Document text ::
%%

2008-01-21 Thread Ian Bicking
Luis Bruno wrote:
> Hello y'all, delurking,
> 
> I'm using a /-delimited path, %-encoding each literal '/' appearing in 
> the path segments. I was not amused to see egg:Paste#http urldecoding 
> the whole PATH_INFO.

Unfortunately this is in the WSGI spec, so it's not Paste#http so much 
as WSGI that demands this.

I think in the CGI implementations this is kind of handled by 
REQUEST_URI containing the quoted value.  But relating REQUEST_URI with 
SCRIPT_NAME/PATH_INFO is awkward and having the information in duplicate 
places can lead to errors and unclear situations if they don't match up 
properly.

> Ben Bangert wrote:
>> This recently became an issue, when a user noticed that the %2B URL 
>> encoding for a + sign, had turned into a space when it hit their app.

%%

Supplied material ::
%%

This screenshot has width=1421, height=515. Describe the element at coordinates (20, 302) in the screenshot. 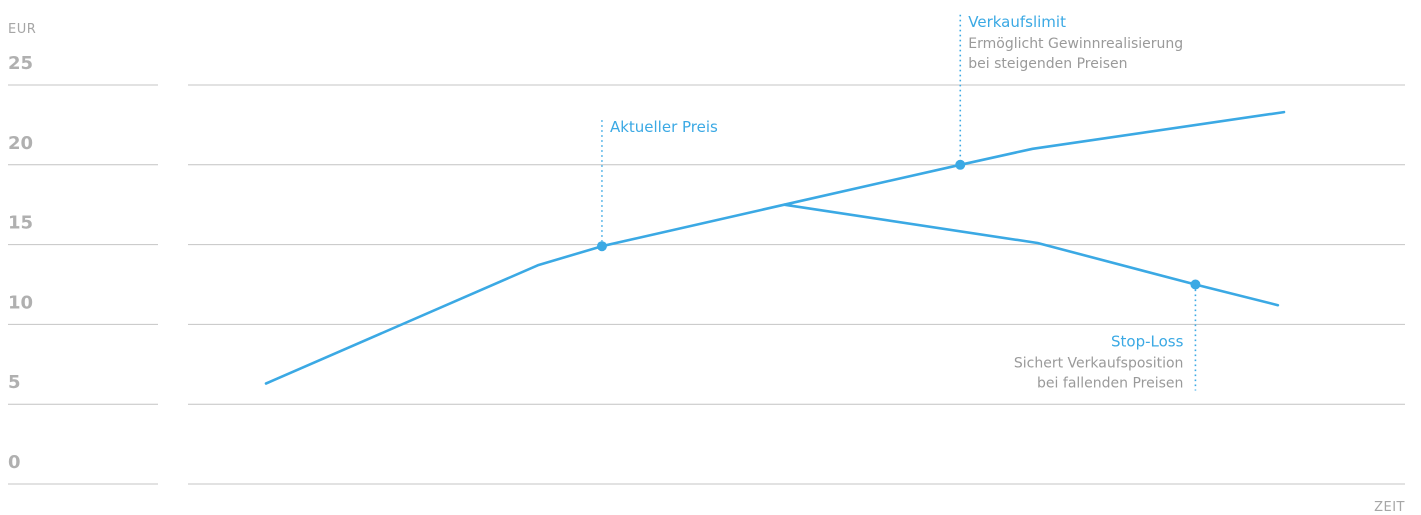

%%

To do :: Can you continue the email reply about WSGI decoding the percent-encoded PATH_INFO, starting right after its last line?

Answer ::
> A swift monkey-patch to 
> paste.httpserver.py:WSGIHandlerMixin.wsgi_setup() later, and 
> ORIGINAL_PATH_INFO is part of the WSGI spec in my world. The following 
> URL now Does The Right Thing:
> 
> http://127.0.0.1:5000/catalog/NEC/Computers/Laptops/LN500%2F9DW/

It would be the Right Thing, except for not being WSGI.  I made note of 
this issue on the WSGI 2.0 ideas page, but I don't think anyone 
(including myself) has proposed any good resolution.  Diverging from CGI 
and leaving PATH_INFO/SCRIPT_NAME quoted would work.  But it's libel to 
lead to bugs as it's a fairly subtle thing and for most applications the 
semantics won't change and people won't realize their code is broken for 
some corner case.  I suppose we could remove SCRIPT_NAME and PATH_INFO 
entirely and replace them with new keys.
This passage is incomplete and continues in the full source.